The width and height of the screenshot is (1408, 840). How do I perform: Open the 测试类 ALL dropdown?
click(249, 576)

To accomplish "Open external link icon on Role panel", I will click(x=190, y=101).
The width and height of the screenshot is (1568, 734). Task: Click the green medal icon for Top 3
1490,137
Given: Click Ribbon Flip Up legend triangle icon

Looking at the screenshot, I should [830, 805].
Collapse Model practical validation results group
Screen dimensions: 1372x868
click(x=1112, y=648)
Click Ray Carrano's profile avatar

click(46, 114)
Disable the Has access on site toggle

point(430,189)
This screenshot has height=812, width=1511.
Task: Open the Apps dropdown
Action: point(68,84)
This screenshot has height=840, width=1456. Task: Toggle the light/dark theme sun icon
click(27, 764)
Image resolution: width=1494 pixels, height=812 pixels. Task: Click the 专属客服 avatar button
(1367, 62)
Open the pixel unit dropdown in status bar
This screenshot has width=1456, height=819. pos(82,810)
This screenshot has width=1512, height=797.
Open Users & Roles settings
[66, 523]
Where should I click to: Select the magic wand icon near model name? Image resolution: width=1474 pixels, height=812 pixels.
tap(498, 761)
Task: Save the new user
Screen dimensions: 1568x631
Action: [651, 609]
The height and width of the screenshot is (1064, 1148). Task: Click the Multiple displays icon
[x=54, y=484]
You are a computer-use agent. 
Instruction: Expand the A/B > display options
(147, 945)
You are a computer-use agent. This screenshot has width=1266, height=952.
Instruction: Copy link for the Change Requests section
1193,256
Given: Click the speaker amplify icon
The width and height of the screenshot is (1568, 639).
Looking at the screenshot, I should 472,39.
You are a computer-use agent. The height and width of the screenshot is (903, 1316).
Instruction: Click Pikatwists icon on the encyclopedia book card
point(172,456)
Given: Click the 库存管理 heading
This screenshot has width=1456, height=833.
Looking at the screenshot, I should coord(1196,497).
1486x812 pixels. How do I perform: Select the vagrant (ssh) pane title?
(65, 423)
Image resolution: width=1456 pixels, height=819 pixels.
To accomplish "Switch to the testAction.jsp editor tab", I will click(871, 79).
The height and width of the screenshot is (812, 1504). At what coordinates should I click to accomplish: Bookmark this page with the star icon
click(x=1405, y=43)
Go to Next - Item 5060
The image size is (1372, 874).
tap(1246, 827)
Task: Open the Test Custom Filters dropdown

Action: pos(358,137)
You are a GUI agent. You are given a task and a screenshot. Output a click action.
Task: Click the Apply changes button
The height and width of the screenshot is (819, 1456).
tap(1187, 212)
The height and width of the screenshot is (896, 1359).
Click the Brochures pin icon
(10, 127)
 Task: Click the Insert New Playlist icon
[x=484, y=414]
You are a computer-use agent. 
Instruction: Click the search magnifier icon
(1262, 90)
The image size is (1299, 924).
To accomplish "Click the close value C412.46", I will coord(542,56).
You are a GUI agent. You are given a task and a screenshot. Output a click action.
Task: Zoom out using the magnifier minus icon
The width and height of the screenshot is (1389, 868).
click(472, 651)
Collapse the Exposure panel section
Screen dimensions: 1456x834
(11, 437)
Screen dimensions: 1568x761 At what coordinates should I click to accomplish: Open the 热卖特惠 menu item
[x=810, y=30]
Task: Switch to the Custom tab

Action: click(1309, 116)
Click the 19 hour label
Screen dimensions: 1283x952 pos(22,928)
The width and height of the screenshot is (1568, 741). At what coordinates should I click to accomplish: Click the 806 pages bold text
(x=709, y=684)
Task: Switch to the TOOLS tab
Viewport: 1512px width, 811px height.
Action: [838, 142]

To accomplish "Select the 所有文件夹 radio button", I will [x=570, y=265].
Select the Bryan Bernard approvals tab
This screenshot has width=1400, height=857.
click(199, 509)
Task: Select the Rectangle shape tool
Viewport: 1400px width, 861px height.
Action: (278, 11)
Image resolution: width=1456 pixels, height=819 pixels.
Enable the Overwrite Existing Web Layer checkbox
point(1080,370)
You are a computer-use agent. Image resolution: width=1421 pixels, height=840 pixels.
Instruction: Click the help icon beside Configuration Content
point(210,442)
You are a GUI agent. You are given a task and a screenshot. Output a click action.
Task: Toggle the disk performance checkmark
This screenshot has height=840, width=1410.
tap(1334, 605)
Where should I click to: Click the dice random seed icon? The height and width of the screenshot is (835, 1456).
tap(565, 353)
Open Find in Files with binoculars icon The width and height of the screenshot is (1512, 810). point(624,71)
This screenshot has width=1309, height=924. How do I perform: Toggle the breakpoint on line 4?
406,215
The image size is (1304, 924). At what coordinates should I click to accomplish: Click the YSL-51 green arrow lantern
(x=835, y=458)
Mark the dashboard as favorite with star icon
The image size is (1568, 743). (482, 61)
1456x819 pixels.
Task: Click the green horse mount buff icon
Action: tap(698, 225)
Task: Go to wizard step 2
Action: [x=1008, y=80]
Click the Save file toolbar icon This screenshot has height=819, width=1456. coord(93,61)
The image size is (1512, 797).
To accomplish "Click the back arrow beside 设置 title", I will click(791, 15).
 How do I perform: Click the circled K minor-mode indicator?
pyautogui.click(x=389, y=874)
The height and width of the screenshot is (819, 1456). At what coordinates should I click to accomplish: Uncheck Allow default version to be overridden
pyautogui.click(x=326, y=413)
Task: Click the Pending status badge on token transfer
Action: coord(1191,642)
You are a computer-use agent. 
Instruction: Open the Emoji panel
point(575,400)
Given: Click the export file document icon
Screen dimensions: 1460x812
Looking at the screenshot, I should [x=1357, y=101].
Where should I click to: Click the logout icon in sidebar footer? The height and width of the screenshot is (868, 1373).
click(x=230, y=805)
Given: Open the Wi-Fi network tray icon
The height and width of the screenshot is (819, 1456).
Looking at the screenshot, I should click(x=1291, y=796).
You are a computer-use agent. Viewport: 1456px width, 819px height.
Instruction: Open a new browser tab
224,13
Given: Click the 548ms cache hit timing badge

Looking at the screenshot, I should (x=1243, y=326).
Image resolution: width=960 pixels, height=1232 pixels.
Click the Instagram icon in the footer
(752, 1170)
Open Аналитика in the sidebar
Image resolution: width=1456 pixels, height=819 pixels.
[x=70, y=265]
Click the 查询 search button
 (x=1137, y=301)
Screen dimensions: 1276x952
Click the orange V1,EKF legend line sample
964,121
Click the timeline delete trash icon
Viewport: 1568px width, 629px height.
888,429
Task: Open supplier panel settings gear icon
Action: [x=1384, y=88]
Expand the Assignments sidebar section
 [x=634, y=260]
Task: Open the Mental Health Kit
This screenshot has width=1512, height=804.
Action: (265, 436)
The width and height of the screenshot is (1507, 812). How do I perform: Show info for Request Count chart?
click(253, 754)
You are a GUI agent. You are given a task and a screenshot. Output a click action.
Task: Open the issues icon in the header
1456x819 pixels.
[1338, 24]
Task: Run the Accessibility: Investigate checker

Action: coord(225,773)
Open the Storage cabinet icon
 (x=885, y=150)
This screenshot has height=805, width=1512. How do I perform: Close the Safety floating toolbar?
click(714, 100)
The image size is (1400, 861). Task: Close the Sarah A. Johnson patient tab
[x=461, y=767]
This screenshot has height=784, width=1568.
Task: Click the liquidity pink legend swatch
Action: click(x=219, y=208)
────────────────
AIM OF THE TASK => Extract each line of the material exactly as it stands.

RESULT =>
The width and height of the screenshot is (1408, 840). How do I perform: Open the 测试类 ALL dropdown?
click(249, 576)

To accomplish "Open external link icon on Role panel", I will click(x=190, y=101).
The width and height of the screenshot is (1568, 734). Task: Click the green medal icon for Top 3
1490,137
Given: Click Ribbon Flip Up legend triangle icon

Looking at the screenshot, I should [830, 805].
Collapse Model practical validation results group
Screen dimensions: 1372x868
click(x=1112, y=648)
Click Ray Carrano's profile avatar

click(46, 114)
Disable the Has access on site toggle

point(430,189)
This screenshot has height=812, width=1511.
Task: Open the Apps dropdown
Action: point(68,84)
This screenshot has height=840, width=1456. Task: Toggle the light/dark theme sun icon
click(27, 764)
Image resolution: width=1494 pixels, height=812 pixels. Task: Click the 专属客服 avatar button
(1367, 62)
Open the pixel unit dropdown in status bar
This screenshot has width=1456, height=819. pos(82,810)
This screenshot has width=1512, height=797.
Open Users & Roles settings
[66, 523]
Where should I click to: Select the magic wand icon near model name? Image resolution: width=1474 pixels, height=812 pixels.
tap(498, 761)
Task: Save the new user
Screen dimensions: 1568x631
Action: [651, 609]
The height and width of the screenshot is (1064, 1148). Task: Click the Multiple displays icon
[x=54, y=484]
You are a computer-use agent. 
Instruction: Expand the A/B > display options
(147, 945)
You are a computer-use agent. This screenshot has width=1266, height=952.
Instruction: Copy link for the Change Requests section
1193,256
Given: Click the speaker amplify icon
The width and height of the screenshot is (1568, 639).
Looking at the screenshot, I should 472,39.
You are a computer-use agent. The height and width of the screenshot is (903, 1316).
Instruction: Click Pikatwists icon on the encyclopedia book card
point(172,456)
Given: Click the 库存管理 heading
This screenshot has width=1456, height=833.
Looking at the screenshot, I should coord(1196,497).
1486x812 pixels. How do I perform: Select the vagrant (ssh) pane title?
(65, 423)
Image resolution: width=1456 pixels, height=819 pixels.
To accomplish "Switch to the testAction.jsp editor tab", I will click(871, 79).
The height and width of the screenshot is (812, 1504). At what coordinates should I click to accomplish: Bookmark this page with the star icon
click(x=1405, y=43)
Go to Next - Item 5060
The image size is (1372, 874).
tap(1246, 827)
Task: Open the Test Custom Filters dropdown

Action: pos(358,137)
You are a GUI agent. You are given a task and a screenshot. Output a click action.
Task: Click the Apply changes button
The height and width of the screenshot is (819, 1456).
tap(1187, 212)
The height and width of the screenshot is (896, 1359).
Click the Brochures pin icon
(10, 127)
 Task: Click the Insert New Playlist icon
[x=484, y=414]
You are a computer-use agent. 
Instruction: Click the search magnifier icon
(1262, 90)
The image size is (1299, 924).
To accomplish "Click the close value C412.46", I will coord(542,56).
You are a GUI agent. You are given a task and a screenshot. Output a click action.
Task: Zoom out using the magnifier minus icon
The width and height of the screenshot is (1389, 868).
click(472, 651)
Collapse the Exposure panel section
Screen dimensions: 1456x834
(11, 437)
Screen dimensions: 1568x761 At what coordinates should I click to accomplish: Open the 热卖特惠 menu item
[x=810, y=30]
Task: Switch to the Custom tab

Action: click(1309, 116)
Click the 19 hour label
Screen dimensions: 1283x952 pos(22,928)
The width and height of the screenshot is (1568, 741). At what coordinates should I click to accomplish: Click the 806 pages bold text
(x=709, y=684)
Task: Switch to the TOOLS tab
Viewport: 1512px width, 811px height.
Action: [838, 142]

To accomplish "Select the 所有文件夹 radio button", I will [x=570, y=265].
Select the Bryan Bernard approvals tab
This screenshot has width=1400, height=857.
click(199, 509)
Task: Select the Rectangle shape tool
Viewport: 1400px width, 861px height.
Action: (278, 11)
Image resolution: width=1456 pixels, height=819 pixels.
Enable the Overwrite Existing Web Layer checkbox
point(1080,370)
You are a computer-use agent. Image resolution: width=1421 pixels, height=840 pixels.
Instruction: Click the help icon beside Configuration Content
point(210,442)
You are a GUI agent. You are given a task and a screenshot. Output a click action.
Task: Toggle the disk performance checkmark
This screenshot has height=840, width=1410.
tap(1334, 605)
Where should I click to: Click the dice random seed icon? The height and width of the screenshot is (835, 1456).
tap(565, 353)
Open Find in Files with binoculars icon The width and height of the screenshot is (1512, 810). point(624,71)
This screenshot has width=1309, height=924. How do I perform: Toggle the breakpoint on line 4?
406,215
The image size is (1304, 924). At what coordinates should I click to accomplish: Click the YSL-51 green arrow lantern
(x=835, y=458)
Mark the dashboard as favorite with star icon
The image size is (1568, 743). (482, 61)
1456x819 pixels.
Task: Click the green horse mount buff icon
Action: tap(698, 225)
Task: Go to wizard step 2
Action: [x=1008, y=80]
Click the Save file toolbar icon This screenshot has height=819, width=1456. coord(93,61)
The image size is (1512, 797).
To accomplish "Click the back arrow beside 设置 title", I will click(791, 15).
 How do I perform: Click the circled K minor-mode indicator?
pyautogui.click(x=389, y=874)
The height and width of the screenshot is (819, 1456). At what coordinates should I click to accomplish: Uncheck Allow default version to be overridden
pyautogui.click(x=326, y=413)
Task: Click the Pending status badge on token transfer
Action: coord(1191,642)
You are a computer-use agent. 
Instruction: Open the Emoji panel
point(575,400)
Given: Click the export file document icon
Screen dimensions: 1460x812
Looking at the screenshot, I should [x=1357, y=101].
Where should I click to: Click the logout icon in sidebar footer? The height and width of the screenshot is (868, 1373).
click(x=230, y=805)
Given: Open the Wi-Fi network tray icon
The height and width of the screenshot is (819, 1456).
Looking at the screenshot, I should click(x=1291, y=796).
You are a computer-use agent. Viewport: 1456px width, 819px height.
Instruction: Open a new browser tab
224,13
Given: Click the 548ms cache hit timing badge

Looking at the screenshot, I should (x=1243, y=326).
Image resolution: width=960 pixels, height=1232 pixels.
Click the Instagram icon in the footer
(752, 1170)
Open Аналитика in the sidebar
Image resolution: width=1456 pixels, height=819 pixels.
[x=70, y=265]
Click the 查询 search button
 (x=1137, y=301)
Screen dimensions: 1276x952
Click the orange V1,EKF legend line sample
964,121
Click the timeline delete trash icon
Viewport: 1568px width, 629px height.
888,429
Task: Open supplier panel settings gear icon
Action: [x=1384, y=88]
Expand the Assignments sidebar section
 [x=634, y=260]
Task: Open the Mental Health Kit
This screenshot has width=1512, height=804.
Action: (265, 436)
The width and height of the screenshot is (1507, 812). How do I perform: Show info for Request Count chart?
click(253, 754)
You are a GUI agent. You are given a task and a screenshot. Output a click action.
Task: Open the issues icon in the header
1456x819 pixels.
[1338, 24]
Task: Run the Accessibility: Investigate checker

Action: coord(225,773)
Open the Storage cabinet icon
 (x=885, y=150)
This screenshot has height=805, width=1512. How do I perform: Close the Safety floating toolbar?
click(714, 100)
The image size is (1400, 861). Task: Close the Sarah A. Johnson patient tab
[x=461, y=767]
This screenshot has height=784, width=1568.
Task: Click the liquidity pink legend swatch
Action: click(x=219, y=208)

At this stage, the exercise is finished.